Two key points in the bishop’s recent pastoral letter, “In the name of Jesus,” are kerygma, the proclamation of the Gospel, and prayer. “Of course for me, the center of prayer is the Eucharist,” Bishop Lucia said. “And as the Second Vatican Council teaches, the Eucharist is the source and the summit of the Christian life…. So for me, that’s what has to make our parishes tick. No matter what configurations we come up with, it does involve our being able to gather for the Eucharist, because it’s here we receive food for the journey.”

“In the name of Jesus,” released in February, outlines the bishop’s vision for the diocese, focusing on parish and personal renewal and planning for the future. Bishop Lucia said he plans to “unpack” the pastoral in the coming months by holding listening sessions with priests, deacons, consecrated men and women, the DPC, and faithful in every region.

“The only thing I’m going to do is I’m going to listen…. to what you tell me about what you’re seeing, about your needs, about what concerns you, all those things,” he said.

Based on those sessions, “we’ll begin together to make a response, we’ll begin together to prepare for what you hear in this document is called the diocesan synod,” Bishop Lucia said. Slated to be held before the diocese’s 140th anniversary in 2026, the synod is a meeting of the local Church meant to help set a practical course of action and to build communion, the bishop explained.

“Communion doesn’t mean uniformity. But communion does mean working towards the same goal,” Bishop Lucia noted.

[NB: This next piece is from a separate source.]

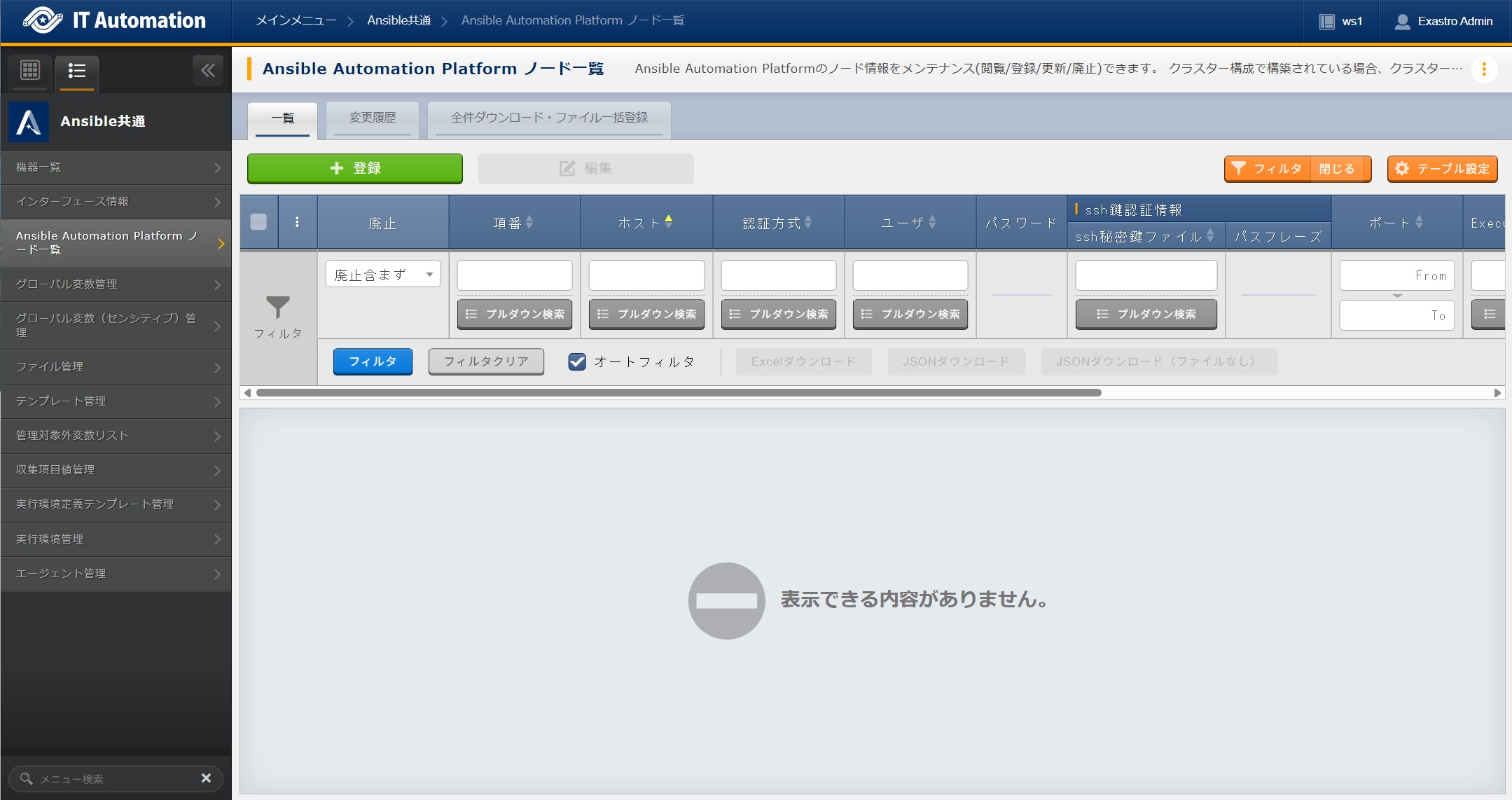The width and height of the screenshot is (1512, 800).
Task: Open Exastro Admin user icon menu
Action: [1402, 22]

The meeting closed with a question-and-answer session with the bishop. The next meeting of the DPC will be May 22.

 

Clergy snapshot

Diocesan clergy
• 2 bishops
• 79 full-time diocesan priests
• 81 permanent deacons
• 8 diocesan priests currently ministering outside the diocese, on leave, or awaiting assignment
• 72 retired diocesan priests

Extern and religious order priests ministering in the diocese
• 10 Franciscans
• 18 Jesuits
• 12 priests from other dioceses or countries

Ages of full-time diocesan priests
• 46 priests age 60 or over
• 33 priests age 59 or under

Five pastors have full-time assignments in addition to their pastorates

Diocesan priests are eligible for retirement at age 70

26 diocesan priests are eligible for retirement July 1, 2021; at least 5 are anticipated to retire

*Data as of April 27

 

Parishes snapshot

Catholics in the Diocese of Syracuse
• 1974: about 400,000
• 2021: about 228,000

Pastoral care areas
• A pastoral care area (PCA) is a group of collaborating parishes, generally geographically related
• There are 26 PCAs in the Diocese of Syracuse

Parishes by style
• 52 standalone parishes; 26 are led by pastors over the age of 70
• 27 multiple-parish pastorates; these comprise 65 parishes staffed by 27 priests
• 7 parishes have a mission community
• 8 oratories are counted as part of their mother parishes

Recent mergers and linkages
• Christ the Good Shepherd Parish in Oswego: formed in 2020 through the merger of the parish territories of St. Joseph, St. Mary, St. Paul, St. Stephen, and St. Peter in Oswego and Sacred Heart Mission in Scriba. St. Mary’s Church was established as a personal parish and oratory.
• Epiphany Parish in Liverpool: formed by the 2019 merger of Immaculate Heart of Mary and St. Joseph the Worker parishes in Liverpool
• St. Marianne Cope Parish in Solvay: formed by the 2019 merger of Our Lady of Peace in Lakeland and St. Cecilia in Solvay
• Spirit of Hope Catholic Community: St. Agatha in Canastota, St. Patrick in Oneida, St. Joseph in Oneida, St. Helena in Sherrill, Holy Family in Vernon, and St. Mary of the Lake in Verona Beach are served by one pastor and one parochial vicar as of September 2020
• Eastern Pastoral Care Area 4: St. Joan of Arc in Morrisville, St. Bernard in Waterville, St. Mary in Hamilton, and St. Joseph in Oriskany Falls are served by one pastor as of September 2020

 

This story has been updated to correct the establishment of Christ the Good Shepherd Parish and St. Mary personal parish and oratory.